Some of the zanies in "Schultze Gets the Blues."

Do they have salt mines in Germany? Or is Schultze's job simply a symbol of a lifetime of thankless toil? Day after day he ventures down into the salt mine, until with a shock he and three friends are forced to retire. There is a little party at the beer hall, his co-workers singing a lugubrious song of farewell, and Schultze is a retired man. Not married, he passes his days in the sad enjoyment of unwanted freedom. Sometimes he contemplates his retirement present, a lamp made from a large block of crystallized salt with a bulb inside. If it ever falls into other hands, will its new owners think to lick it?

Schultze (Horst Krause) is a bulky, stolid, unlovely man who wipes the dust from his garden gnomes, spends as much time as possible napping on his sofa, visits his mother in a nursing home, plays the accordion at a polka club, and plays chess at a club where the level of play is not too high; one should not reach retirement age as a chess player still arguing over applications of the "touch-move" rule. He gets around town on his bicycle, dealing with the delays caused by a rail crossing guard who is distracted by the study of alchemy.
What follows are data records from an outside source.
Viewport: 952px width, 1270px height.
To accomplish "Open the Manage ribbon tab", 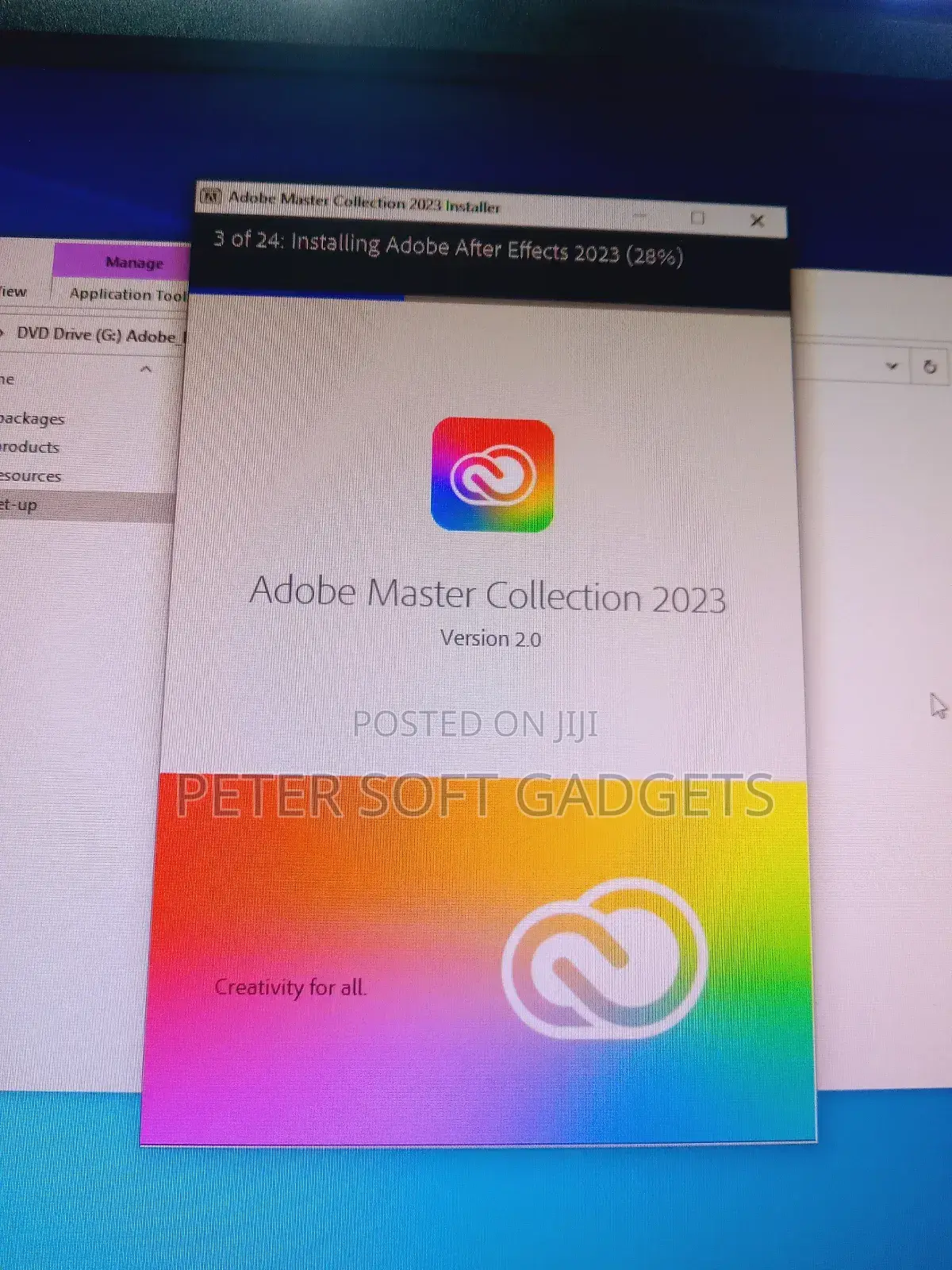I will 133,262.
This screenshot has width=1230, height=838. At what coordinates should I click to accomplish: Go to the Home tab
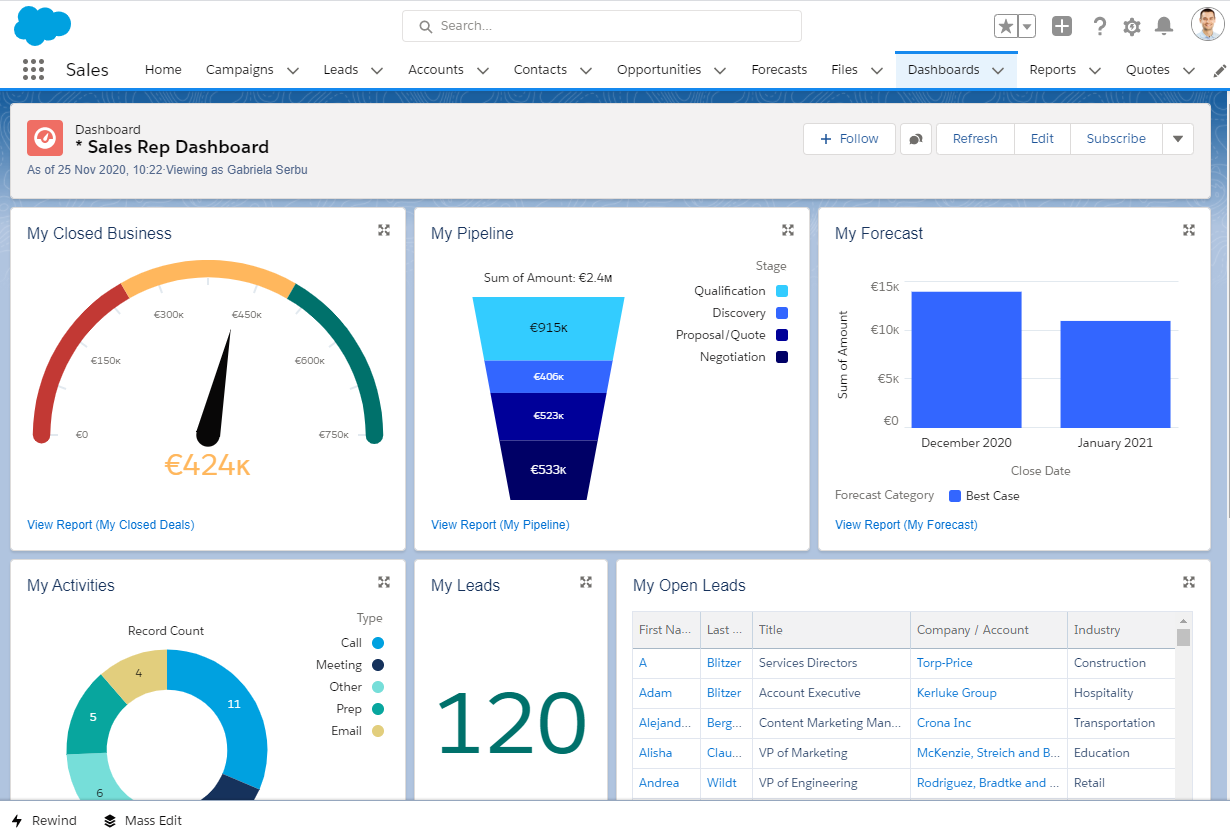(x=163, y=70)
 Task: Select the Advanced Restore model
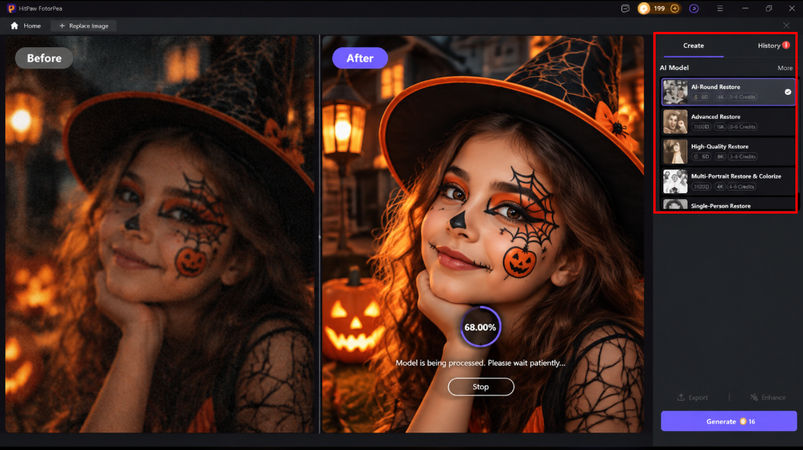728,122
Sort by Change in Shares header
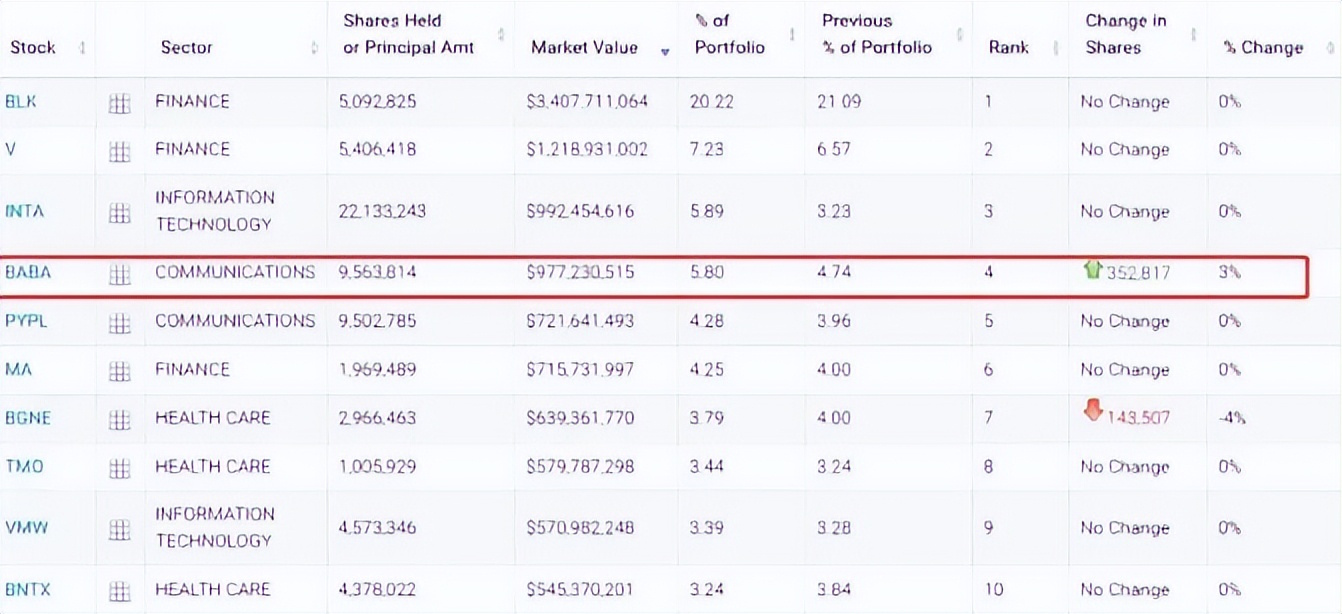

One night Schultze's world changes forever. On the radio he hears zydeco music from Louisiana. (I was reminded of "Genghis Blues," the 1999 film where a blind musician in San Francisco, Paul Pena, hears Tuva throat-singing over the radio, teaches it to himself, and travels to the Republic of Tuva for the annual competition.) Schultze becomes a man possessed. He takes up his accordion, begins to pump through a tired song he has played a thousand times, and then gradually increases the tempo and turns up the heat until he is playing, well, zydeco polka.

That is not an impossible musical genre. David Golia, a friend of mine from San Francisco, leads a polka band that explores what he sees as the underlying connection between the polka, rock, and Mexican and Brazilian music. It's not all about beer barrels.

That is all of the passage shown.